Si avvia  verso  le  quinte  di  sinistra,  e  intanto   prende  il cappotto, il cappello e prende il bastone, poi  si porta  al  centro  della  scena  e lentamente li  indossa. Ma dalle  quinte si  ode  un  trambusto e un convulso gridare di donne e di un uomo.

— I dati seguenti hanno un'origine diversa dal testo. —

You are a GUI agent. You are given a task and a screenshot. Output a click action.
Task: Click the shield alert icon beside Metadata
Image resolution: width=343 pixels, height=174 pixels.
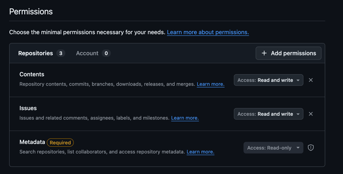pos(310,148)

Voce f1 - Era questa la pulizia che facevi qua di giorno?-

Voce m; - Faccia senza rossore! Tieni! Tieni! Tieni!-

Voce f2 - Mi lasci! Mi perdoni!-

Toti    - ( affacciandosi verso le quinte di sinistra, apprensivo  ) Non le fate del male, povera creatura!-

Voce m. - Si levi dai piedi professore! Ti ho colto svergognata!-

Voce f1 - Farla   cosi', sotto  gli  occhi di  tua  madre!  Ora  sei  perduta! Schifosa!-

Voce f2 - No! Mi vuole sposare! Mi vuole sposare!-

Voce m. - Sposare? E io do la figlia a lui? A Giacomino Delisi, a un  morto di fame? Pazzi! Pazzi!-

Voce f1 - M'ha  rovinato una figlia. Infame, infame! Venire  qua,  a  scuola,  a tradimento, come un ladro, a rubare l'onore  di  mia figlia.-

Voce m. - Brutta  cagnaccia!  Invece  di fare  le  pulizie.  Ma  ora  t'aggiusto  io!  Esci fuori! Subito fuori! E  non  ti  far  vedere piu' da me Fuori! Fiori!-

Voce f2 - Perdonatemi... Sono incinta... ( debolmente )-

Voce m. - Disonorata! Non  sei  piu'  mia   figlia!   Vattene   alla  perdizione! Via! Via!-

Toti    - Ma dove volete che vada, vecchi imbecilli? Ve la  prendete  con  lei;  quando ne avete voi la colpa, voi  che  l'avete mandata qua, fin da bambina, in mezzo a tutte le sudicerie che   gli  alunni  stampano  sui  muri  e  sulle   panche!  Pettegoli,  madre e padre. Pettegoli tutti e due, che  non siete altro!-

Voce m. - Via, fuori! Fuori! Non ti voglio piu'-

Toti    - Non la volete piu'? Me la prendo io! Qua figliola mia, non  piangere,  che ci sono io per te! Vieni con me...  il  mio  nome, non posso farne a meno, bisogna che te lo dia. Ma tu sarai  per  me come una figliola, la mia  figliola  bella; vieni, vieni ...-

Calano  le  luci.  Breve  stacco  musicale.  Pochi  secondi  e   poi riprendono  le luci. Toti e' in veste da camera. Parla rivolto  alle  quinte di destra.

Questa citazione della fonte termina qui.